OpenAI wants to move into personal finance after announcing a new tool on ChatGPT that lets you connect all of your banking accounts and details to the chatbot.

In its announcement, OpenAI told us that US Pro users can now add their accounts into the tool and ask questions based on their real finance data. Here’s what OpenAI said:

“Today we’re releasing a preview of a new personal finance experience in ChatGPT to Pro users in the U.S. Now you can securely connect your financial accounts, see a dashboard of where your money is going, and ask ChatGPT questions grounded in your financial context – all while staying in control of your data.”

 

Why Is OpenAI Taking This Route?

 

So ChatGPT wants to go from just answering your general questions to analysing your spending habits, your monthly subscriptions, your debts, savings – all using live financial information.

OpenAI believes this tool makes sense because, “Money touches nearly every part of life: where we live, what decisions we make, how we care for loved ones, what future we imagine. But managing finances today often means piecing together accounts, apps, cards, loans, and spreadsheets just to know where things stand.”

 

What Data Will ChatGPT Actually See?

 

Connecting financial accounts gives ChatGPT access to balances, spending transactions, investments and liabilities.

OpenAI said the system cannot access full account numbers or make changes to accounts. The company wrote, “When you connect your accounts, ChatGPT can access your balances, transactions, investments, and liabilities to help visualise your finances or answer your questions.

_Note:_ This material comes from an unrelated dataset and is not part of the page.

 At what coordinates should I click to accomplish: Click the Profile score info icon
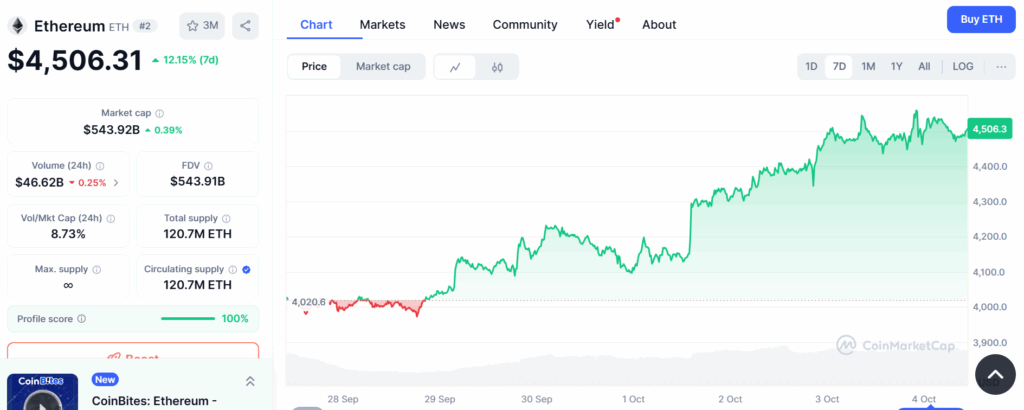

It cannot see full account numbers or make any changes to your accounts.”

Users can disconnect accounts at any time, and OpenAI said synced financial data will be deleted from its systems within 30 days after disconnection.

The company also said users can store financial details as memory, which means ChatGPT can remember personal money information such as debts, goals or upcoming purchases.

OpenAI explained this in its blog post, “ChatGPT can remember key details you share, like goals, obligations, or context about your money, to make future financial conversations across ChatGPT more relevant and personalised.”

That creates a more personalised finance assistant, but it also means people are handing over extremely private financial information to an AI company.

 

 

Should People Be Cautious With AI Financial Tools?

 

OpenAI does emphasise that this shouldn’t replace professional advice, but it’s important to realise that once these tools are made available, many people will inevitably do that.

OpenAI’s exact words in its announcement were, ““ChatGPT can help you stay informed and feel more confident managing your finances, but it is not a replacement for professional financial advice.”

AI often gives very faulty financial advice with many people losing money after following financial advice from chatbots.

Then there’s the issue of privacy – AI can be very risky when it comes to your data.

Cybersecurity experts constantly warn us against uploading your financial documents to AI systems because data leaks do happen.

So, this is the trade off users are being asked to make: AI tools can organise your money information quickly, but they also collect extremely personal data.

 

Where Does A Podcaster And Copilot Make This More Dangerous?

 

In case you missed it, author and podcast host Mel Robbins told her followers that they should be uploading their financial documents onto Microsoft’s Copilot.

Robbins encouraged her audience of mostly women to use AI tools to organise their finances and avoid falling behind in AI adoption.

Of course, this advice received a tonne of backlash because one of the prompts encouraged users to upload bank statements, debt documents, bills and income details straight into the chatbot.

Uploading raw financial documents without removing account numbers, ID numbers or other personal details creates unnecessary risk. Even when platforms have privacy controls, no digital platform is immune from security failures, breaches or misuse.

Microsoft responded by defending its privacy tools. The company said, “Copilot prioritises security and privacy and gives users the option to choose which types of information it remembers about them. Users can also opt out entirely. Consumers can ask Copilot to remember, update, or delete specific facts at any time.”

It’s so important to think twice and do your research before handing over any kind of personal data.

Reading privacy policies, understanding what information is stored, checking whether chats are used for training and removing sensitive details before uploading documents should be standard.

Sure, AI can organise finances and answer useful questions, but it cannot replace financial professionals and cybersecurity awareness, but most of all, it cannot replace common sense.